[SUPPLIED MATERIAL]

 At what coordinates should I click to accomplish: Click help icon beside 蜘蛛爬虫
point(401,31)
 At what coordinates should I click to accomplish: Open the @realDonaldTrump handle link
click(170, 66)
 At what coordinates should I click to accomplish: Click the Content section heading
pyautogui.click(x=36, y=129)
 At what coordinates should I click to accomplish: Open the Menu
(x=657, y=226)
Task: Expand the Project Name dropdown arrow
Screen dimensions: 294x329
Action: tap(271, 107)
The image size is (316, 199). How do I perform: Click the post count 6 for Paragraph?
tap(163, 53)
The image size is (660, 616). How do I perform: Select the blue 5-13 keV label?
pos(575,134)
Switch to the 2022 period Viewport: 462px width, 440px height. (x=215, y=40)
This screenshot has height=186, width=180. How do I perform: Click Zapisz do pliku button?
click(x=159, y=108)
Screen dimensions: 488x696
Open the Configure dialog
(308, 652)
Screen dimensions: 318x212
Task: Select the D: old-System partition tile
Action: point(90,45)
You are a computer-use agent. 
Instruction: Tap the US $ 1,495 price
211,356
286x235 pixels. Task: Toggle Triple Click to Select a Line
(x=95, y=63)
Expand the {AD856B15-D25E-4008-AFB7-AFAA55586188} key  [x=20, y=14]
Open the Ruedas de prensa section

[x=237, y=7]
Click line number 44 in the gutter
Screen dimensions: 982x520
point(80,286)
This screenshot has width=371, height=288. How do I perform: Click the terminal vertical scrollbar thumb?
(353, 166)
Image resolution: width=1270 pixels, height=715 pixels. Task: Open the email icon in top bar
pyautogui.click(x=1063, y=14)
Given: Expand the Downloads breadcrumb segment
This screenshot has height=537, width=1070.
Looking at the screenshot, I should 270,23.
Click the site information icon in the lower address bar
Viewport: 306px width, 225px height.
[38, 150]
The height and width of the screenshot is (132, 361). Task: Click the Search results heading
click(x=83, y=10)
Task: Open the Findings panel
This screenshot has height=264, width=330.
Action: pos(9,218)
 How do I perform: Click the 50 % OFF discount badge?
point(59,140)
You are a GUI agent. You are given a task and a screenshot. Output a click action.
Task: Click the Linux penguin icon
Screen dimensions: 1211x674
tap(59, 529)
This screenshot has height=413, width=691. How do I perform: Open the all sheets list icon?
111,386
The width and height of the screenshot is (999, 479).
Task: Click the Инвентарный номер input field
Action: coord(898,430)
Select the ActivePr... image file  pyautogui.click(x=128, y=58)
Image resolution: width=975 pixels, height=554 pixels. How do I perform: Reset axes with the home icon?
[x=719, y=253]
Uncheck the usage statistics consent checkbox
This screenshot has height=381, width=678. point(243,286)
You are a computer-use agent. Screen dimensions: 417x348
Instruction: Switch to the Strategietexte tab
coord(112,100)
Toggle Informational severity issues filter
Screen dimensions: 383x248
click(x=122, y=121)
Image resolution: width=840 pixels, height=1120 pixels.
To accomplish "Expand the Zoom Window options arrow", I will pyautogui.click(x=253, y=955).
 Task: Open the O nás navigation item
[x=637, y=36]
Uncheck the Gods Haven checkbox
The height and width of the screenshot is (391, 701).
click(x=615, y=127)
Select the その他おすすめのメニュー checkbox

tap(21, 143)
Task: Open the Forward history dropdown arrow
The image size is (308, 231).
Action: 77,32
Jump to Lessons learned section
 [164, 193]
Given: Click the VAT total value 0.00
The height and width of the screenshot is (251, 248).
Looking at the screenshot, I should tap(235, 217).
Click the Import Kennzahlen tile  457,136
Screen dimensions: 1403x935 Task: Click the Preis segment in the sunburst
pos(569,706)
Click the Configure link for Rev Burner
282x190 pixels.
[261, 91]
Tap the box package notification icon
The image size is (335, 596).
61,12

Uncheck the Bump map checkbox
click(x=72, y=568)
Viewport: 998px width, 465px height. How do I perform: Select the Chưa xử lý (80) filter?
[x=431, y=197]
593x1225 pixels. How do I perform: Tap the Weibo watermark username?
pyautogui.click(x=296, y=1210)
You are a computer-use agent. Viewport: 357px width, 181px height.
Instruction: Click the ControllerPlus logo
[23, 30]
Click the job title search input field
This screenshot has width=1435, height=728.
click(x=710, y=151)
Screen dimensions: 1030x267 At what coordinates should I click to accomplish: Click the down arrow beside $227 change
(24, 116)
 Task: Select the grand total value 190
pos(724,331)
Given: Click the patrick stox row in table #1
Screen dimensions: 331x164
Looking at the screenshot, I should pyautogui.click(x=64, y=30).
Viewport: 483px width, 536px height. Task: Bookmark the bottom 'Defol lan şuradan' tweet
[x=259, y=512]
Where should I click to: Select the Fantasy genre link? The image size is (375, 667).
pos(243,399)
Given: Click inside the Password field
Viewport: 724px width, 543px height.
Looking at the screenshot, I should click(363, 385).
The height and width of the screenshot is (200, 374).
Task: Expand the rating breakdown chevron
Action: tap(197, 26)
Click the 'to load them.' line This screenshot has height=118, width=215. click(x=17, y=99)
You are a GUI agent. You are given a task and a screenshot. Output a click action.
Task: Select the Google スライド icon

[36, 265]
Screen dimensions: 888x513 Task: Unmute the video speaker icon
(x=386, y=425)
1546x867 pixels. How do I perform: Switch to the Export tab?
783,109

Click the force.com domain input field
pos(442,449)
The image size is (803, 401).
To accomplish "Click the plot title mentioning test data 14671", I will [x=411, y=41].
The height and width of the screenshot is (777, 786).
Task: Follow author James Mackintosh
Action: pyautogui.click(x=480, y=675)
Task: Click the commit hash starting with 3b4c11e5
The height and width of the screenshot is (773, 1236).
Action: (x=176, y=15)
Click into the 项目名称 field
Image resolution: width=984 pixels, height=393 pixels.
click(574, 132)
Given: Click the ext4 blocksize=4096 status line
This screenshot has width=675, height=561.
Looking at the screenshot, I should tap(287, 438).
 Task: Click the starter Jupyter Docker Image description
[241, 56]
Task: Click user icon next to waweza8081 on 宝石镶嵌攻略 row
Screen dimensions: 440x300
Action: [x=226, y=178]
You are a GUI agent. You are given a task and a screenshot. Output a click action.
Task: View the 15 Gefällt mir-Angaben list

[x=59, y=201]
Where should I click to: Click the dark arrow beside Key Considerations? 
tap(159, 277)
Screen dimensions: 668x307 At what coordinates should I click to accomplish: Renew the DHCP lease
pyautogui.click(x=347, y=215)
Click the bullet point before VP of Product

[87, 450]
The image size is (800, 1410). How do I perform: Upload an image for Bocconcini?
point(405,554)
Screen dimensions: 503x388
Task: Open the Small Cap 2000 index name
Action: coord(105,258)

[/SUPPLIED MATERIAL]

YOUR INSTRUCTIONS -
Your reply should consist solely of the number of lines above that contain the word "computer".

ANSWER SECTION -
3